Go through the entries below, tally each line with the string "chart", and give the final number by itself.

··· Extracted entries

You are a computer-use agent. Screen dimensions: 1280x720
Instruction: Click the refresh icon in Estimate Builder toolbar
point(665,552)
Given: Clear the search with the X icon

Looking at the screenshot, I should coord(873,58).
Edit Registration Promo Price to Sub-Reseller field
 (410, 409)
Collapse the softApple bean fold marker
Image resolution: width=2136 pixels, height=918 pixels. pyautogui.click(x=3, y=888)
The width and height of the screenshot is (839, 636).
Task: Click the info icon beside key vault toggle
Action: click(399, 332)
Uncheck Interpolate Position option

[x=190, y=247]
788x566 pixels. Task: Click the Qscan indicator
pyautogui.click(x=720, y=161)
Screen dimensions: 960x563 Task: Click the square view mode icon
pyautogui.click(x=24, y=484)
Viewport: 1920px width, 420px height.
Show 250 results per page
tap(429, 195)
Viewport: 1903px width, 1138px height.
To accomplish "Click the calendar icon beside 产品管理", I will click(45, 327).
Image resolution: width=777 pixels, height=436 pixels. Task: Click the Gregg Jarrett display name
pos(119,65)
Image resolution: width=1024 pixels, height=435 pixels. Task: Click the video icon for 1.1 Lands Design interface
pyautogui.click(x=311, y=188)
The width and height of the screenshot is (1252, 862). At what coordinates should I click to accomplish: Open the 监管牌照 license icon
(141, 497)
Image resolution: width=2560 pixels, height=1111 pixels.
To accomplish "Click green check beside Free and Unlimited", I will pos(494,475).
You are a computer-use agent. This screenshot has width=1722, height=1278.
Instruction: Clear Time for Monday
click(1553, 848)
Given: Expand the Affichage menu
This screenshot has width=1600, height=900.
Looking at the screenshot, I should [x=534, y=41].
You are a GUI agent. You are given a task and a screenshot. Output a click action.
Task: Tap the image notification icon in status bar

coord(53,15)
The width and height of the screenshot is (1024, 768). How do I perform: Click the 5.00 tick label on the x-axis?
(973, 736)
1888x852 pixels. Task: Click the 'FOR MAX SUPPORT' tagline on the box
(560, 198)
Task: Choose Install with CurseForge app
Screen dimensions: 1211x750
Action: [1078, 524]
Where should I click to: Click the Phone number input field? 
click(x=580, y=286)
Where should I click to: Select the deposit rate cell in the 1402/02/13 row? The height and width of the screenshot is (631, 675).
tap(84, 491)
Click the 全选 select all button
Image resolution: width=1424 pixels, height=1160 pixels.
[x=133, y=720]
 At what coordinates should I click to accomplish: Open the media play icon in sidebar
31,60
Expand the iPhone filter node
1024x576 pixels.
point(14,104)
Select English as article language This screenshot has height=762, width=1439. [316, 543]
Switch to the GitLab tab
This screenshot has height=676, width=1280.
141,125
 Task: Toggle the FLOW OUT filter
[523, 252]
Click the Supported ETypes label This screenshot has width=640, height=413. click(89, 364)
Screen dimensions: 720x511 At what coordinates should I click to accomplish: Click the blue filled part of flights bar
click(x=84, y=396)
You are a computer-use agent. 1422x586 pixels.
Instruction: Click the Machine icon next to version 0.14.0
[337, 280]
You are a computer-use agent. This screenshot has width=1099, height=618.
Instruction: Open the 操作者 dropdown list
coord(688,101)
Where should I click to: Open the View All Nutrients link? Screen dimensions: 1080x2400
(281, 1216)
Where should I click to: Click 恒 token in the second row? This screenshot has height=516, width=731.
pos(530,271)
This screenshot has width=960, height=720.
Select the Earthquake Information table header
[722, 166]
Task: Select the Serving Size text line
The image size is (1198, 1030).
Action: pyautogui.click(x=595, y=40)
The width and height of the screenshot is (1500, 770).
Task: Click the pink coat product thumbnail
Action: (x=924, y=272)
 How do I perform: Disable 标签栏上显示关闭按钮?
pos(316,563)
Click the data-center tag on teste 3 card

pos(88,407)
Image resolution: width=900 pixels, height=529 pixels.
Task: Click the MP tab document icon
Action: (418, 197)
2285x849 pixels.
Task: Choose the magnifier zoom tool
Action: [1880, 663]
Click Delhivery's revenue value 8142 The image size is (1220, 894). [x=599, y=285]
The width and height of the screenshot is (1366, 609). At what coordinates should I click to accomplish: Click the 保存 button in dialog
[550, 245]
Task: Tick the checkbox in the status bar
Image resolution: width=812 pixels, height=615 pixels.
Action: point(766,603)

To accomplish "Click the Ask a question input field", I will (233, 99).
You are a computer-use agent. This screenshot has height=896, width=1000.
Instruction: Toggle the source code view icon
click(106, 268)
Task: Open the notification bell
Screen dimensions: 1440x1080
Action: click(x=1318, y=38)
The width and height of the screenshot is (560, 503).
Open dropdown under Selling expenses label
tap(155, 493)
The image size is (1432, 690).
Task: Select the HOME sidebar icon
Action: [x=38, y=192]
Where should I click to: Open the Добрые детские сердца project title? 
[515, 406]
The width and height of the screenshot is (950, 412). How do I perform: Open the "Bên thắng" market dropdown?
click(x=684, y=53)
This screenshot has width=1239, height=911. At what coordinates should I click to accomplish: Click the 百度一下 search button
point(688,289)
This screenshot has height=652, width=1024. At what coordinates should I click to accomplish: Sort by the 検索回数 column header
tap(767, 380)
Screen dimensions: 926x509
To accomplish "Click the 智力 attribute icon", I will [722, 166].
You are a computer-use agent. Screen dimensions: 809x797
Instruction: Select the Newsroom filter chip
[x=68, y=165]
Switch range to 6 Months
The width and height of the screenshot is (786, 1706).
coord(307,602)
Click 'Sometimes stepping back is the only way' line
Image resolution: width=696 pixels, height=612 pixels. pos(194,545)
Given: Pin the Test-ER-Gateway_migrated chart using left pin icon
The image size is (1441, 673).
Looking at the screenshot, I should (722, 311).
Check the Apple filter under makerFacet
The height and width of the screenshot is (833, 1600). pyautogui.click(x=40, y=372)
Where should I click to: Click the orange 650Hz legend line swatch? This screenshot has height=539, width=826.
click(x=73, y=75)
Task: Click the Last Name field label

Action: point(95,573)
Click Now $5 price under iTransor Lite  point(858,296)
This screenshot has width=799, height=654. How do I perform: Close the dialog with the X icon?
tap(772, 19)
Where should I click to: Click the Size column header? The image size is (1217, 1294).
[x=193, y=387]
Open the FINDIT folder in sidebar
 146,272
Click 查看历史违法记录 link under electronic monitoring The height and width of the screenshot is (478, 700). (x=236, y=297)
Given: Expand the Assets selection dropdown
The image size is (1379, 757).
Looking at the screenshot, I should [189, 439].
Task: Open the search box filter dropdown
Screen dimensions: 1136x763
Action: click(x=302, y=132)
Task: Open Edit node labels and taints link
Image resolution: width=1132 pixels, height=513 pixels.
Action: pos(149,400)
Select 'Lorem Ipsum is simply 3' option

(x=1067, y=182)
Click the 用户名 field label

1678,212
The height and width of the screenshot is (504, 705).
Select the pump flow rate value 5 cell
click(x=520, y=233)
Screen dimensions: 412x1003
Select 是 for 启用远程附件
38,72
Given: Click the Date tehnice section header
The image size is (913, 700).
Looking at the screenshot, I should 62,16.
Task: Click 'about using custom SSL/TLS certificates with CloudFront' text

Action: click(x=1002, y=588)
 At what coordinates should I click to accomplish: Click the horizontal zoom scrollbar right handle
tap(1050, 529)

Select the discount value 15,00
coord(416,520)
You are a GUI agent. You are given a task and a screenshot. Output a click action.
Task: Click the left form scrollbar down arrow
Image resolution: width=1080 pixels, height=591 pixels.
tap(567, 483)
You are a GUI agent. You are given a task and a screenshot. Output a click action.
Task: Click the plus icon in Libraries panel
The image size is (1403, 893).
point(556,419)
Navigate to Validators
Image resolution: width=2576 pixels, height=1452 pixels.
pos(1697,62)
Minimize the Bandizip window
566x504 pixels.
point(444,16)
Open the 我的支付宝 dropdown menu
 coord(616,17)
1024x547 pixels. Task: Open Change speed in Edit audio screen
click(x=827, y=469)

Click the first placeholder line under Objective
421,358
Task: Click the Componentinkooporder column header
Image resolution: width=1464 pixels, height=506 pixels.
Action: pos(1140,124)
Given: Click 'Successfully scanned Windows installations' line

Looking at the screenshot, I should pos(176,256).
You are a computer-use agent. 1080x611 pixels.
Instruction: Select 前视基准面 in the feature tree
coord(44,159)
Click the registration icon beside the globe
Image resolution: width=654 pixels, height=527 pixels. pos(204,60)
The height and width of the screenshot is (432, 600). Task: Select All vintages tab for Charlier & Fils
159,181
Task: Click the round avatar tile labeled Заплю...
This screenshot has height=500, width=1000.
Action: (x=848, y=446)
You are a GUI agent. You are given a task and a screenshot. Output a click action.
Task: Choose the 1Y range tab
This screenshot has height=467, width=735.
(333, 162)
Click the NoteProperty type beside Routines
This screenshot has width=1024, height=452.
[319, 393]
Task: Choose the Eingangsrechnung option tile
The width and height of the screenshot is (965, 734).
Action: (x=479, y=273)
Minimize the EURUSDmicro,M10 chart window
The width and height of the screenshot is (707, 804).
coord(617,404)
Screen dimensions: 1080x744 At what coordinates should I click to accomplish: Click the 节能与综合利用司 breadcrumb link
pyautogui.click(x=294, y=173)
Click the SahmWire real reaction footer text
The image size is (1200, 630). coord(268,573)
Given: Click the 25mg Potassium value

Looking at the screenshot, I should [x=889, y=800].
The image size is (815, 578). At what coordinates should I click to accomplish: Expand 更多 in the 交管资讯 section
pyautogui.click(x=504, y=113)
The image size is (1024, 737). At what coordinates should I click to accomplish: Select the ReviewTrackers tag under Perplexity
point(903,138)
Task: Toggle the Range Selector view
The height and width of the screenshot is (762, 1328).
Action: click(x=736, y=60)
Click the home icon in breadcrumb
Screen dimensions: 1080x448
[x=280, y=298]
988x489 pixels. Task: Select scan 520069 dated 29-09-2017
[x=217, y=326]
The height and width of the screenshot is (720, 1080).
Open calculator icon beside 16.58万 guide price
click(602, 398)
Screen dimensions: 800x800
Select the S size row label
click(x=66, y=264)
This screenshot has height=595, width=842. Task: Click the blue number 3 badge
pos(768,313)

······

» Output below
2